### EXERCISE INSTRUCTIONS
**a)** Set down the passage of the article on skiing in Are word for word, starting at "2. Metropolitan style" and ending at "find something similar.".
**b)** Supply the next part of the article on skiing in Are, picking up after its final sentence.

### EXCERPT

Skiing in Sweden’s biggest wintersports resort is different. Here are five things you’ll notice straight away.
1. Big, unpopulated landscapes
It’s a real thrill to fly into Ostersund airport – about an hour’s drive from Are in Sweden, and the main point of access for foreigners. There’s almost nothing there – a tiny terminal building, a couple of planes and then, yawning out beyond, an endless stretch of farmland and snowy forest. It seems like you’re on the edge of a vast wilderness, and that sense of remoteness never leaves: not something you’ll ever feel ploughing through the suburbs of Annecy in a transfer bus to the French Alps.
2. Metropolitan style
The irony is that this little resort, surrounded by moose and frozen lakes, has the kind of shops, bars and restaurants you’d expect to find in a hip city suburb. You can thank the close ties with Stockholm for that – and it’s hard to think of a resort in the Alps that can match it for good looks and cool metropolitan atmosphere. You’d have to go to one of the cute and well-connected Colorado ski towns like Aspen or Telluride to find something similar.
3. Consistently good food
It’s a fact that hasn’t yet seeped into the global consciousness: but the Swedes are amazing cooks. Well, they are in Are, anyway. The food here is sensationally good – and sooooo refreshingly different from the usual mountain schtick. The use of the local berries is particularly interesting – lyngen berries with reindeer, cloud berries with almonds and coconut, to name just two. But overall it’s the balance of the flavours and the precision of the cooking that stands out – along with a complete lack of fussiness. Those guys from the Michelin guides should come to Are and blast their stars around with a bazooka – paying particularly attention to Buustamons on the mountain, and a very hip little joint in town called Supper.

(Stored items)
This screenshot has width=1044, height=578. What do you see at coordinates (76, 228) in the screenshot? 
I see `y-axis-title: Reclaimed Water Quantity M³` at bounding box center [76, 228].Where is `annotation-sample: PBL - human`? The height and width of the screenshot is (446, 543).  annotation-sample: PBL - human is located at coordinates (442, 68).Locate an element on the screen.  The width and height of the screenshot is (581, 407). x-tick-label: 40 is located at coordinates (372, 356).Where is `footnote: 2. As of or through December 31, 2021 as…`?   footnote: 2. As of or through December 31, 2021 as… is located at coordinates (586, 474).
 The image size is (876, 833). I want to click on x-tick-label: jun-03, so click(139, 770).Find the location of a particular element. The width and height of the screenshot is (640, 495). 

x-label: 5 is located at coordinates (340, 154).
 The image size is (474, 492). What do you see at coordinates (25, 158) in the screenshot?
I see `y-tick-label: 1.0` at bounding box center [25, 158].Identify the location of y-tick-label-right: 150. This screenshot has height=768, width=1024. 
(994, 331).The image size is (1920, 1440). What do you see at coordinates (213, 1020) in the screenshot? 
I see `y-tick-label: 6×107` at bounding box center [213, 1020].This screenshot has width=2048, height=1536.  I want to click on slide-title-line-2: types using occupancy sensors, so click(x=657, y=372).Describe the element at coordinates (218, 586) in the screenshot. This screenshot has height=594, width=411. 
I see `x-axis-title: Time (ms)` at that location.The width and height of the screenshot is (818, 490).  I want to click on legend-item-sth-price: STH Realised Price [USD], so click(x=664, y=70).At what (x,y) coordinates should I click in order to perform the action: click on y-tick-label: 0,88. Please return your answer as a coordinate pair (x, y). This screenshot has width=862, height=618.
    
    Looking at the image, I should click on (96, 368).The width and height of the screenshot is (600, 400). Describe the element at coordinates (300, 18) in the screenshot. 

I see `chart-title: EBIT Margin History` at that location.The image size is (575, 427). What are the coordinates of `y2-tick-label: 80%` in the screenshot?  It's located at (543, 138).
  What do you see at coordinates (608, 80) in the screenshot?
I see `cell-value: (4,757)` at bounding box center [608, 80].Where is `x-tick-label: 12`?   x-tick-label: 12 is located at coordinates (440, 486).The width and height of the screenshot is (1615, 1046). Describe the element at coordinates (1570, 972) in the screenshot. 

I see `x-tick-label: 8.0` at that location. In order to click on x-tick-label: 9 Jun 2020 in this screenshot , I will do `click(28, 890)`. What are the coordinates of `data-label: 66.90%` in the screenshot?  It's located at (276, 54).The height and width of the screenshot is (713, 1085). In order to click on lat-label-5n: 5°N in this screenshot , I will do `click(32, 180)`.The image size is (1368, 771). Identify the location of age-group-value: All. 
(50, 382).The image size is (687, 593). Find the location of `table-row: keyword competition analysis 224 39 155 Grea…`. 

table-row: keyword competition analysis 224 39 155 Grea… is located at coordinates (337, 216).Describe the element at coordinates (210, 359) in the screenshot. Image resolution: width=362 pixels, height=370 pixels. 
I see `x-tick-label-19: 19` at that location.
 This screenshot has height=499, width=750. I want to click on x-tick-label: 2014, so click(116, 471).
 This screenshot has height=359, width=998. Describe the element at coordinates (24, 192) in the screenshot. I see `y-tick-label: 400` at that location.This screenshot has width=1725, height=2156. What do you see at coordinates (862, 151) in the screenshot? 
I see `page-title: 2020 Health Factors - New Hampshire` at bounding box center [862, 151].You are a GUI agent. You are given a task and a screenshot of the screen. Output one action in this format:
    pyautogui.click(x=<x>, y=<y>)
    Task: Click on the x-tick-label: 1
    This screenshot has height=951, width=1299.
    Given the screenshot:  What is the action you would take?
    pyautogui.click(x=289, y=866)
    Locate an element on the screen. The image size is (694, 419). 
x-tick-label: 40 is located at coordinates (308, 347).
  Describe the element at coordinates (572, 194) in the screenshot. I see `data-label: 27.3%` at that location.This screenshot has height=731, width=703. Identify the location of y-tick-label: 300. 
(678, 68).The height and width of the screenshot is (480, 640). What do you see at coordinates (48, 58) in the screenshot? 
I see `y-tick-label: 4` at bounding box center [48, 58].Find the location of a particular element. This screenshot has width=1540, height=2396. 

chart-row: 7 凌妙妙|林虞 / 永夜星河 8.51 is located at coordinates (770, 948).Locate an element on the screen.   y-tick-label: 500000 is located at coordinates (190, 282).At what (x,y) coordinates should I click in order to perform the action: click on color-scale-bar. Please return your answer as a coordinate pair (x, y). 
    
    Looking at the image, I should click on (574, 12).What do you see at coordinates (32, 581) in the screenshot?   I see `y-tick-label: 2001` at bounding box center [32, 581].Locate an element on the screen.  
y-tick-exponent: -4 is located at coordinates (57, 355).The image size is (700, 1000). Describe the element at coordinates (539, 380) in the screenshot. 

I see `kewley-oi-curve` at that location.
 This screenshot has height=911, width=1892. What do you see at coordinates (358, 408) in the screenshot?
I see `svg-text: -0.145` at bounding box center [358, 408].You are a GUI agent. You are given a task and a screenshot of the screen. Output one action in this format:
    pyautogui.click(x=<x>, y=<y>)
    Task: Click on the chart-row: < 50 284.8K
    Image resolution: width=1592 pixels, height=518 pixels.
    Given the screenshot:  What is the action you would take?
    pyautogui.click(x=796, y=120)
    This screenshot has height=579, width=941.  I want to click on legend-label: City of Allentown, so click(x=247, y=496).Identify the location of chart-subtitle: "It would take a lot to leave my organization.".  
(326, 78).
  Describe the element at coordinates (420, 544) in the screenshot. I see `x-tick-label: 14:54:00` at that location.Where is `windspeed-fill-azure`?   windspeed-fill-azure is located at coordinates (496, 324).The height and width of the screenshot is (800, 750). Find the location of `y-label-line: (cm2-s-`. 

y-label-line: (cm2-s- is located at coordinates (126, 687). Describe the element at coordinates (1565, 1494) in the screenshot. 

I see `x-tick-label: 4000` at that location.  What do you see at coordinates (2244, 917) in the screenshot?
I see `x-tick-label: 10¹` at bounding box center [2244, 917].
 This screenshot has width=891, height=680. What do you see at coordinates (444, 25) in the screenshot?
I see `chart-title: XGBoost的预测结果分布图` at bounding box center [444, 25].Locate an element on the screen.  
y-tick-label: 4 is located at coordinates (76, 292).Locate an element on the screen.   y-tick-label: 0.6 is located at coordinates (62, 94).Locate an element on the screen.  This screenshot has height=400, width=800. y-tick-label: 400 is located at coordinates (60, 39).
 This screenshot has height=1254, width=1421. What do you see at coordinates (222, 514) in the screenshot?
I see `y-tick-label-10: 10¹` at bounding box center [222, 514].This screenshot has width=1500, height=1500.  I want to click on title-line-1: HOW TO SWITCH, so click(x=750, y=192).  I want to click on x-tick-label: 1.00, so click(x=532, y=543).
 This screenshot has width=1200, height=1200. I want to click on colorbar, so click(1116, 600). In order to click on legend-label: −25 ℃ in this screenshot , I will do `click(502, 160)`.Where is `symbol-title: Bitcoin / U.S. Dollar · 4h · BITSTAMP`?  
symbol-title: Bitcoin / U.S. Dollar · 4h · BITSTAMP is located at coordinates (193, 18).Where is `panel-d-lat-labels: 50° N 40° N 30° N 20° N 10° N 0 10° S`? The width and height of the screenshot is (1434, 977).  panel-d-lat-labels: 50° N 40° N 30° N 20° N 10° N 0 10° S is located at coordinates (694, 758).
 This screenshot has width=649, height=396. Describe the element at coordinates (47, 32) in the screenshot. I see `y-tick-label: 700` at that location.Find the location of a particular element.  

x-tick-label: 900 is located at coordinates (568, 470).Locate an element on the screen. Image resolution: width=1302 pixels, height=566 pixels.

### TASK ANSWERS
**a)**
2. Metropolitan style
The irony is that this little resort, surrounded by moose and frozen lakes, has the kind of shops, bars and restaurants you’d expect to find in a hip city suburb. You can thank the close ties with Stockholm for that – and it’s hard to think of a resort in the Alps that can match it for good looks and cool metropolitan atmosphere. You’d have to go to one of the cute and well-connected Colorado ski towns like Aspen or Telluride to find something similar.

**b)**
4. Bakeries
It was the cream cakes that hooked us in at the start – but actually it’s whole bakery/coffee shop scene here which is cool. If the Swedes did’t actually invent it, they’ve certainly taken modern cafe culture and made it their own, because nowhere else does that laid back, chatty, and calming atmosphere as well as they do. Here, the best places to go are Gradda Are, at Brunkulla, near the VM8 lift, and the Bahnhof Cafe in the middle of town. The cream cakes, by the way, can be found at the mountain restaurant at the top of the VM8 lift.
5. Night skiing
Are’s floodlights were put in for the 2007 World Ski Championships, and they’re bright enough for broadcast television. They’re so bright, in fact, that you’ll only get better visibility on a day of full sunshine. It’s no wonder then that they’re such an integral part of the skiing scene, and you can find a floodlit slope somewhere in the ski area every night of the week. If you can’t see the video we shot under the lights above, check it out here.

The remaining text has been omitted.